Worked Example 3: A Naive Pooled Model
Now we make the assumption explicit by fitting a linear model on the log scale.
\[
\log(C_{ij}) = \beta_0 + \beta_1 t_{ij} + \epsilon_{ij}
\]
A naive pooled model:
- Ignores subject identity
- Treats all observations as independent
- Assumes one common slope and intercept describe everyone
- Assumes variability is random noise, not hierarchical structure
This is often the first instinct in analysis — and it can be informative — but it is rarely realistic in pharmacometrics.
lm_pooled <- lm(log(conc) ~ Time, data = terminal_data)
summary(lm_pooled)
Call:
lm(formula = log(conc) ~ Time, data = terminal_data)
Residuals:
Min 1Q Median 3Q Max
-0.4230 -0.1975 -0.0535 0.2047 0.9406
Coefficients:
Estimate Std. Error t value Pr(>|t|)
(Intercept) 2.343802 0.069087 33.92 <2e-16 ***
Time -0.086031 0.005185 -16.59 <2e-16 ***
---
Signif. codes: 0 '***' 0.001 '**' 0.01 '*' 0.05 '.' 0.1 ' ' 1
Residual standard error: 0.2719 on 58 degrees of freedom
Multiple R-squared: 0.826, Adjusted R-squared: 0.823
F-statistic: 275.3 on 1 and 58 DF, p-value: < 2.2e-16
Interpret structurally:
- The slope approximates an elimination rate (on the log scale).
- The intercept represents extrapolated log concentration at time zero.
Notice what the model does not account for: between-subject variability.
Worked Example 4: Connecting Assumptions to Data with predict()
A model becomes meaningful when we compare it to the data.
terminal_data <- terminal_data %>%
mutate(pred_log = predict(lm_pooled))
ggplot(terminal_data, aes(Time, log(conc), group = Subject)) +
geom_point() +
geom_line(aes(y = pred_log)) +
labs(title = "Observed vs Pooled Log-Linear Fit")
Ask:
- Does one slope represent all subjects reasonably?
- Are some subjects systematically above or below the model line?

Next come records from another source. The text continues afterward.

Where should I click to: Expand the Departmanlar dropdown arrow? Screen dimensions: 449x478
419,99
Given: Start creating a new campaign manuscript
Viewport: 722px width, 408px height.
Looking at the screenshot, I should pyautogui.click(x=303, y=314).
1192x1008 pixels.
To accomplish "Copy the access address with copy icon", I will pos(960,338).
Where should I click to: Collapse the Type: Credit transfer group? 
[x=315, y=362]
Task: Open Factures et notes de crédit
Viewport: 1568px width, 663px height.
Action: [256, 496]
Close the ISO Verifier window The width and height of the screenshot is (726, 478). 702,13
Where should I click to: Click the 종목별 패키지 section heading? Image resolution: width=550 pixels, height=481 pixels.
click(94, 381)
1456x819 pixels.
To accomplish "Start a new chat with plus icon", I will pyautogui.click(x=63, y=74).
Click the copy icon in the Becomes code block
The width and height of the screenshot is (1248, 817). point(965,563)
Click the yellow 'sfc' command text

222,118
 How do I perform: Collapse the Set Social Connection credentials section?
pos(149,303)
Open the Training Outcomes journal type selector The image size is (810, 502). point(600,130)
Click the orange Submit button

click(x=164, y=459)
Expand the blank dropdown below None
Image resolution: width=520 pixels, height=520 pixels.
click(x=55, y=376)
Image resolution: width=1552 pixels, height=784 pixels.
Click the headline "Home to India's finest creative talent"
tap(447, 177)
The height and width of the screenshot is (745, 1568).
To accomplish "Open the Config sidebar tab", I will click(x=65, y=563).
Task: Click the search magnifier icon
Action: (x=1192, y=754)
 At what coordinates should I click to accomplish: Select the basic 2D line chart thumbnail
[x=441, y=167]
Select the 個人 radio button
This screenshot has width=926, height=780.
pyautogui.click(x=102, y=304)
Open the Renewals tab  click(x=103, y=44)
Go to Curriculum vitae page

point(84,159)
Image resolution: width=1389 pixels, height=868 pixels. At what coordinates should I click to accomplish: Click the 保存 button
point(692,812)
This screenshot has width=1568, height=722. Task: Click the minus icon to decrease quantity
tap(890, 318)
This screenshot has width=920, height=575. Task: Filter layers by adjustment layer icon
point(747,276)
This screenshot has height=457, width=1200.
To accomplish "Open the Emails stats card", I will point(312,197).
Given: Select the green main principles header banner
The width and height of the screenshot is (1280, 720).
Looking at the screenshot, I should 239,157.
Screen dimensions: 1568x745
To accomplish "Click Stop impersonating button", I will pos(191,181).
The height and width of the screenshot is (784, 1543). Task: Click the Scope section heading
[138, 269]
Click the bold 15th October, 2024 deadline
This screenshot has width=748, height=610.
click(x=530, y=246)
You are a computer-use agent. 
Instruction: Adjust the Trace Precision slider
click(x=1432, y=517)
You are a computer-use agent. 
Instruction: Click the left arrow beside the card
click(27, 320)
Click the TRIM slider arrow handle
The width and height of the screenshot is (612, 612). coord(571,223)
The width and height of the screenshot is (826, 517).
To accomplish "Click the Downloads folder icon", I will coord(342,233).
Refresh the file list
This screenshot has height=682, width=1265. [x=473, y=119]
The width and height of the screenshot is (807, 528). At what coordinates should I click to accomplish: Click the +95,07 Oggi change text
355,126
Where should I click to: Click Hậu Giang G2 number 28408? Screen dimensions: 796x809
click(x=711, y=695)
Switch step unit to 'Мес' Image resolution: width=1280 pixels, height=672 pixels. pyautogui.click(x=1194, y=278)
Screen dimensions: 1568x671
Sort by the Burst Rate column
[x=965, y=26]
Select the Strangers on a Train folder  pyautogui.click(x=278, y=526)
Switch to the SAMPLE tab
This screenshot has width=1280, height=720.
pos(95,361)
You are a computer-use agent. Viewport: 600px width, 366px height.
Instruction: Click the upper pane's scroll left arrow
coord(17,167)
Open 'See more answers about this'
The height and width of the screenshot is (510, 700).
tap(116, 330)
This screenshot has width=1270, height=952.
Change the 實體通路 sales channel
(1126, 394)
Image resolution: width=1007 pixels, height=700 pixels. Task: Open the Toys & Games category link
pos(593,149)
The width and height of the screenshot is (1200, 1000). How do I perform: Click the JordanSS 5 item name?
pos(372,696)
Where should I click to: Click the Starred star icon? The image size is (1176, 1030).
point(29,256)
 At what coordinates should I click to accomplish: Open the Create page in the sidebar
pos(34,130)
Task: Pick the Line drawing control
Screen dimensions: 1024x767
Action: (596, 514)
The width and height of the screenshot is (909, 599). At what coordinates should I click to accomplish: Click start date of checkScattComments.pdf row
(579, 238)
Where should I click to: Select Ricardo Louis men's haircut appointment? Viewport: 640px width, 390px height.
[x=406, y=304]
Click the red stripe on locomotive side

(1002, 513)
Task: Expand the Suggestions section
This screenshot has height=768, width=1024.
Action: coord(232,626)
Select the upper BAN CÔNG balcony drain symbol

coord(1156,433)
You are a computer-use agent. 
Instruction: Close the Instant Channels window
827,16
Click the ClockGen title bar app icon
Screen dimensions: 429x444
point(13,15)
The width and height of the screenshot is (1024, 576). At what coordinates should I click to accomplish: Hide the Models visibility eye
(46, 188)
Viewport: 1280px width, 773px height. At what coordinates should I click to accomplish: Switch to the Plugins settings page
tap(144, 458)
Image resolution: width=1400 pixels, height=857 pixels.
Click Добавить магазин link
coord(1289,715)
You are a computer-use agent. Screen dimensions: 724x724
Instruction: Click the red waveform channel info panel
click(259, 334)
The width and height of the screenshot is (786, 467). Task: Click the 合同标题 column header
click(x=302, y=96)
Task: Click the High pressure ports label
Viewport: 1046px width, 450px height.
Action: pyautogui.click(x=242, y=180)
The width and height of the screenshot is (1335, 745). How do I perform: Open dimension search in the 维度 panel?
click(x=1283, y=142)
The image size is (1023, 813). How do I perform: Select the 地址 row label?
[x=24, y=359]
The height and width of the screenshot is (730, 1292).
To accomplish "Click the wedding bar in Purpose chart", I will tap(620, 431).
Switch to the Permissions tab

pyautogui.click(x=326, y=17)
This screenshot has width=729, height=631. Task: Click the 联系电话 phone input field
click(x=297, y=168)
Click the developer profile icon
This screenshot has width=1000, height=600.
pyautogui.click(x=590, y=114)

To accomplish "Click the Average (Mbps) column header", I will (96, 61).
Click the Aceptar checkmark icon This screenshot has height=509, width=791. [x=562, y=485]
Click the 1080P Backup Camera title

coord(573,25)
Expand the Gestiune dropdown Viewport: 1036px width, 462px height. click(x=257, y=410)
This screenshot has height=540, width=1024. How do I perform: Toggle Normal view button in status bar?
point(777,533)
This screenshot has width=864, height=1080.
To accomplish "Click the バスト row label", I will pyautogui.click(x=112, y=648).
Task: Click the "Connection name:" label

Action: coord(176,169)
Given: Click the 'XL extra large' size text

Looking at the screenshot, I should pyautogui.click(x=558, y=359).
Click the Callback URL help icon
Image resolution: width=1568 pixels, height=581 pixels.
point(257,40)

- What variability structure is being ignored?
This is the beginning of model criticism.
We will formalize diagnostic reasoning in the next lesson.
Exploratory vs Confirmatory Modeling
Exploratory models:
- Fast
- Transparent
- Used to clarify assumptions
- Not suitable for regulatory decisions
Confirmatory models:
- Carefully specified
- Hierarchical
- Robust to edge cases
- Designed for decision support
A common mistake in PMx is treating an exploratory model as if it were a final population model.
Strategies
- Start with plots before equations.
- Say the assumption in words before coding it.
- Fit the simplest defensible model first.
- Treat early models as learning tools — not deliverables.
Common Mistakes
- Fitting a model before looking at the data
- Treating modeling as curve fitting instead of assumptions
- Interpreting parameters without checking the model assumptions
- Trusting a naive pooled model as realistic
- Ignoring consistent differences between subjects
- Using exploratory models as final conclusions
- Jumping to complex models too early
- Assuming a good fit means a correct model
Practice Problems
- Restrict Theoph to early time points (Time < 2). What structural behavior dominates?
- Fit a pooled linear model on the original concentration scale.
- Identify one structural assumption the pooled model clearly violates.
Problem 1
Theoph %>%
filter(Time < 2) %>%
ggplot(aes(Time, conc, group = Subject)) +
geom_line(alpha = 0.4) +
geom_point()
Early time points reflect absorption dynamics rather than simple elimination.
Problem 2
lm_linear <- lm(conc ~ Time, data = terminal_data)
summary(lm_linear)
Call:
lm(formula = conc ~ Time, data = terminal_data)
Residuals:
Min 1Q Median 3Q Max
-1.7364 -0.8468 -0.1718 0.7396 2.9051
Coefficients:
Estimate Std. Error t value Pr(>|t|)
(Intercept) 7.61771 0.30335 25.11 <2e-16 ***
Time -0.26591 0.02277 -11.68 <2e-16 ***
---
Signif. codes: 0 '***' 0.001 '**' 0.01 '*' 0.05 '.' 0.1 ' ' 1
Residual standard error: 1.194 on 58 degrees of freedom
Multiple R-squared: 0.7017, Adjusted R-squared: 0.6965
F-statistic: 136.4 on 1 and 58 DF, p-value: < 2.2e-16
The linear-scale model typically misrepresents exponential decay.
Problem 3
Pooling assumes identical elimination rates across subjects and ignores hierarchical variability.
Summary
- Modeling starts with questions.
- Every model encodes assumptions.
- Naive pooling ignores hierarchy.
- Exploratory models clarify thinking but are not final answers.
- Say the assumption before fitting the model.
- If you ignore hierarchy, say so explicitly.
- A fitted model is only the beginning of the conversation.